Admittedly, the latter two are objectively fair excuses that in large measure can pardon not walking, but the others more than anything are questions of comfort and convenience. Take for instance the school run. Once again, an overwhelming majority of us live very proximate to the school our children attend, with a distance of no more than a few hundred meters, and to boot, typically on the way to work. In choosing this short stroll instead of driving we not only alleviates the congestion that develops at school drop-off and pick-up times, and the need to park once one gets to work, but doing so also serves to instil on our children the preference to walk.
Moreover, even when the option to walk is complicated by geography, such as living in the upper town or Europa point, or indeed incapacity, the elderly and disabled, the default should not be getting the car or hoping on a motorcycle. As I emphasised in my January article “the locals don’t use it and tourists struggle to: buses ‘out of service’?”, we have the enviable choice to use free public transport. Although as also set out in that article, there are improvements to be made in order for this to become even more appealing, including more frequency and better accommodation for prams and wheelchair users.

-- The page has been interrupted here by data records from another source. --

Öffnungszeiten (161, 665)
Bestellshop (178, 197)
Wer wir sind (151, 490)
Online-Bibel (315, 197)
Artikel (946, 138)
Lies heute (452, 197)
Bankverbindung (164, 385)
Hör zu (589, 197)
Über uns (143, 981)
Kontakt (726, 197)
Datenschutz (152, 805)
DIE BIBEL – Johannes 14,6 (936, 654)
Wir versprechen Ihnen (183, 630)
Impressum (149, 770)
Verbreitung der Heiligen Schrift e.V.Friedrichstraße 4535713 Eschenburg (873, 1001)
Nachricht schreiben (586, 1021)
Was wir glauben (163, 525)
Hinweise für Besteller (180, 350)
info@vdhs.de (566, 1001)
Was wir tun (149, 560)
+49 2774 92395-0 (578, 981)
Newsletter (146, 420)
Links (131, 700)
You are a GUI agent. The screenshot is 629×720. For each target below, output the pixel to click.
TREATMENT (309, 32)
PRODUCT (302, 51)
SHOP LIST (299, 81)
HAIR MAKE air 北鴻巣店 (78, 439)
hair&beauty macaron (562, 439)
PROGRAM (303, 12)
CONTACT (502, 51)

In fact with relatively few changes Gibraltar has the potential to become a truly environmentally friendly city of the future, at least (initially) on the transport side of things. But the burden cannot be planted solely on Government, it falls equally on us as the community to opt for less car use, as has been the case in Copenhagen.
Over just a few decades Copenhagen has managed to see bicycles become the preferred mode of transport. That is, more people get around on bike than on anything else. Combine that with public transport users and you arrive at a capital city, of over two million inhabitants, with little road congestion and well on course to achieve its goal of carbon-neutrality by 2025. But this has only been achieved through the combination of government-citizen initiative. From the government end there has been a mixture of deterring car use with a tax of 150% (yes, really) on car purchases, a high tax on petrol, a high road tax, and high prices for paid parking – approx. £4 an hour in inner Copenhagen – and, encouraging use of bicycles with priority of cycling infrastructure ahead of roads, an enormous cycle lane network, cycle-only areas, and bicycle parking aplenty. Anecdotally, in winter cycle lanes are cleared of snow before roads. Of course, there is a well-functioning public transport system as an alternative for those unable to cycle, albeit at a steep price. On the citizen end, there is an inherent national pride in achieving environmental goals, as well as an overwhelming willingness to reap the health benefits of cycling.

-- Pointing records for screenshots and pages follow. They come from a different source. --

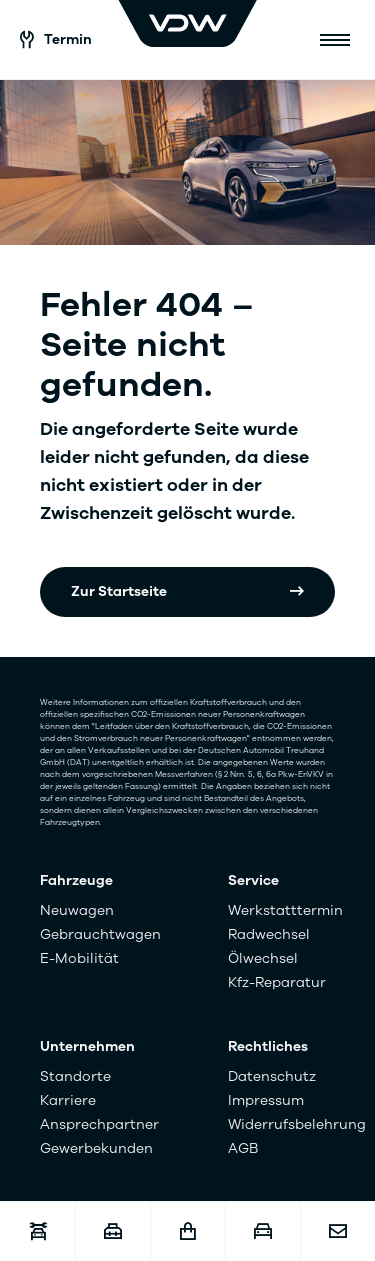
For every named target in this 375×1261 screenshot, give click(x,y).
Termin (56, 39)
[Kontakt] (337, 1231)
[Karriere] (112, 1231)
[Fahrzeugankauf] (262, 1231)
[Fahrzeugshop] (187, 1231)
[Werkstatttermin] (37, 1231)
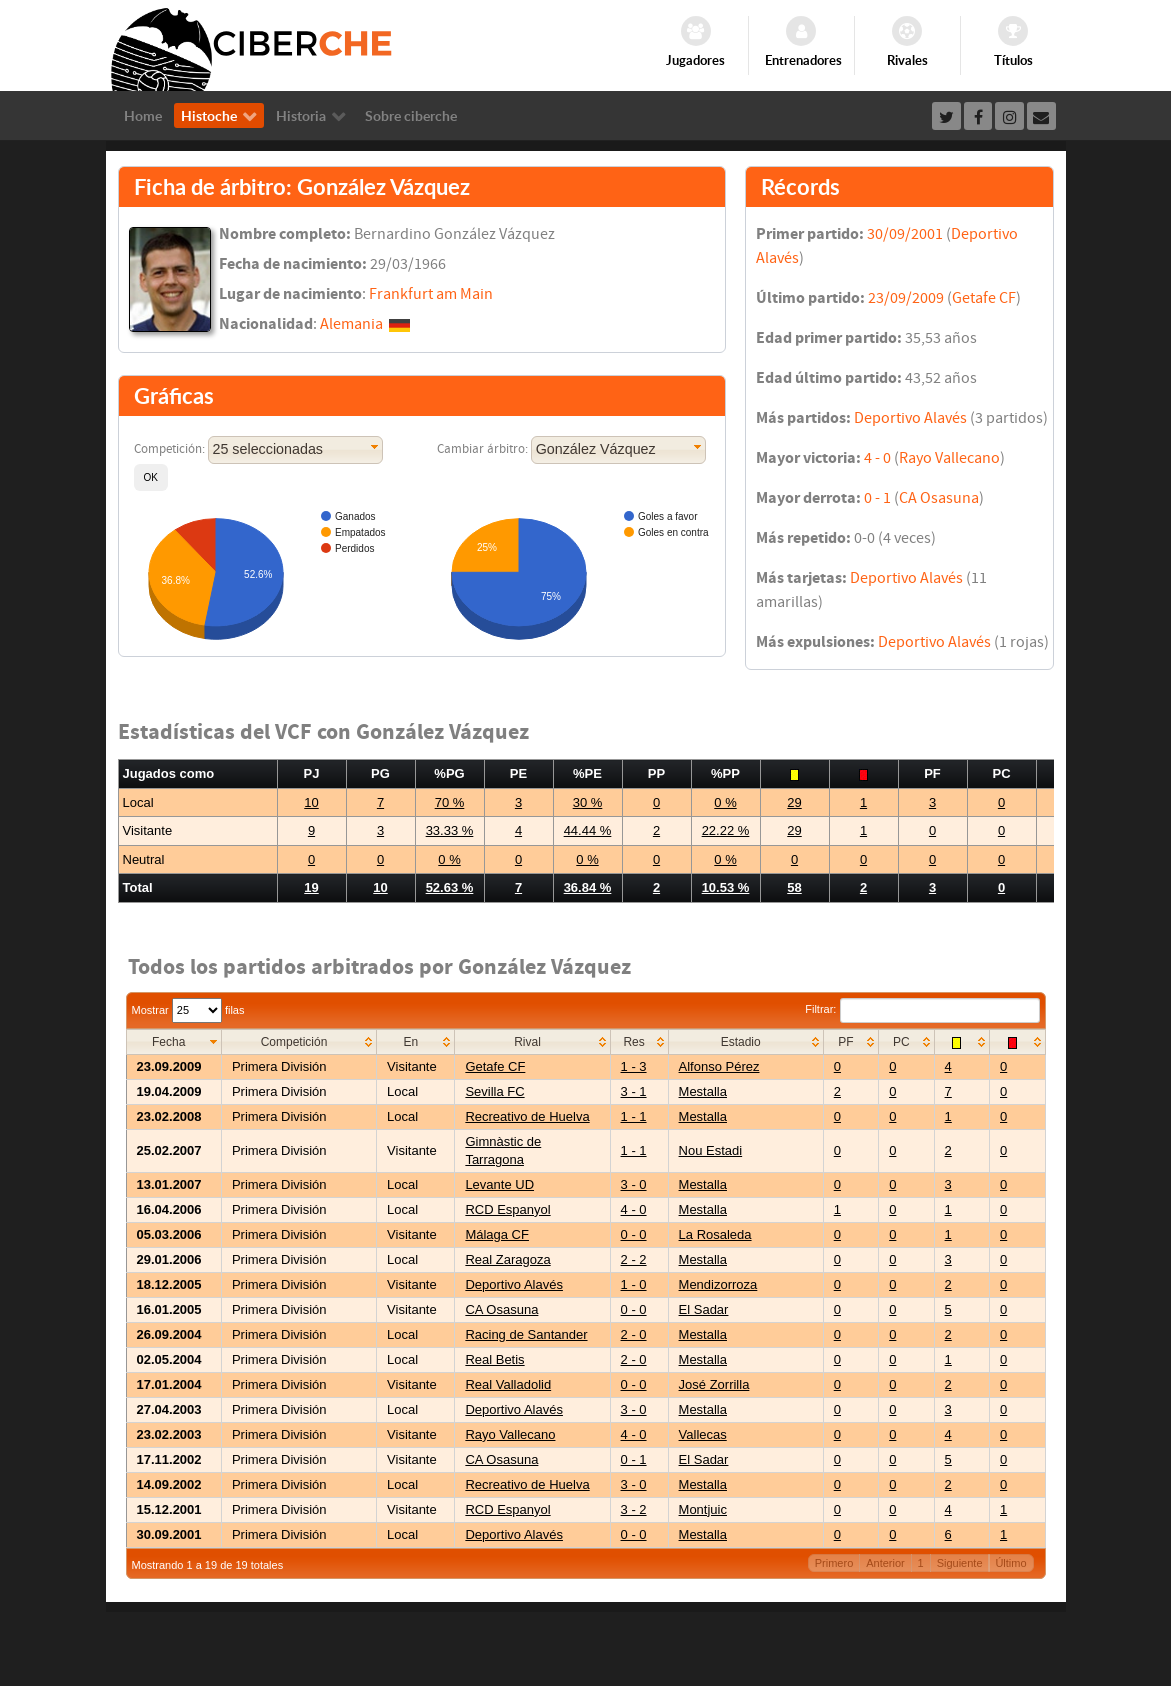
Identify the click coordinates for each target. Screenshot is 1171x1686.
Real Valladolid (508, 1384)
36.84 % (588, 887)
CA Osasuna (939, 498)
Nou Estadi (711, 1150)
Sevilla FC (494, 1091)
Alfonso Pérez (719, 1066)
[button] (151, 477)
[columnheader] (173, 1041)
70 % (450, 802)
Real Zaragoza (507, 1259)
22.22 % (726, 830)
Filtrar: (922, 1009)
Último (1010, 1563)
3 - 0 (634, 1184)
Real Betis (494, 1359)
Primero (834, 1563)
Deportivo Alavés (910, 418)
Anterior (885, 1563)
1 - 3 (634, 1066)
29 (794, 802)
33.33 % (450, 830)
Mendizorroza (718, 1284)
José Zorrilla (714, 1384)
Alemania (351, 324)
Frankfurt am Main (431, 294)
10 (311, 802)
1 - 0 (634, 1284)
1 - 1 (634, 1116)
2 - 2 (634, 1259)
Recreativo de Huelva (527, 1116)
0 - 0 (634, 1234)
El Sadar (704, 1309)
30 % (588, 802)
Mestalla (703, 1091)
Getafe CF (984, 298)
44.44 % (588, 830)
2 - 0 (634, 1334)
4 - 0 (877, 458)
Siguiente (960, 1563)
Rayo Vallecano (949, 458)
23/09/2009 (906, 298)
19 (311, 887)
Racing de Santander (526, 1334)
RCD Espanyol (507, 1209)
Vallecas (703, 1434)
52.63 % (450, 887)
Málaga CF (497, 1234)
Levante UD (499, 1184)
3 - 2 (634, 1509)
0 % (725, 802)
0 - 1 (877, 498)
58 (794, 887)
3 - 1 (634, 1091)
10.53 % (726, 887)
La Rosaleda (715, 1234)
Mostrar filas (188, 1010)
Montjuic (703, 1509)
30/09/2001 (905, 234)
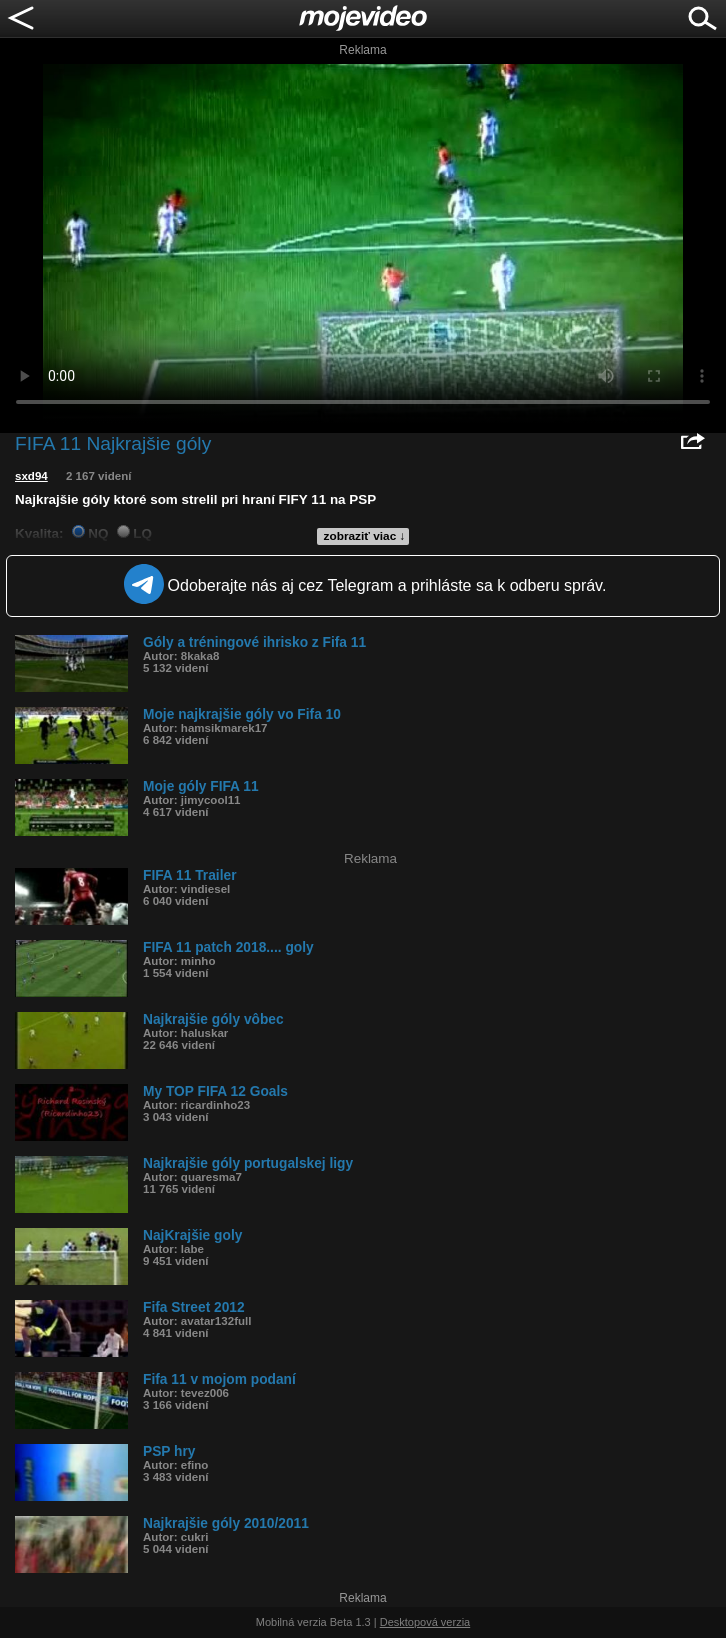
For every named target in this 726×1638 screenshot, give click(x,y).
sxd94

Perhaps Gibraltar is still a long way from becoming a cycling utopia – although given that most of us live in flat reclaimed land it is very much possible. Nevertheless, unlike Copenhagen, as set out above, we benefit from short distances between pretty much everything, meaning that walking is a credible alternative. With a shift in mentality, and honest reflection on the question of whether we really need to use a car or motorbike, and brave government measures discouraging car use, we can aspire to a more sustainable Gibraltar. Who knows, perhaps the wrangle over the parking zones might prove the catalyst for this future.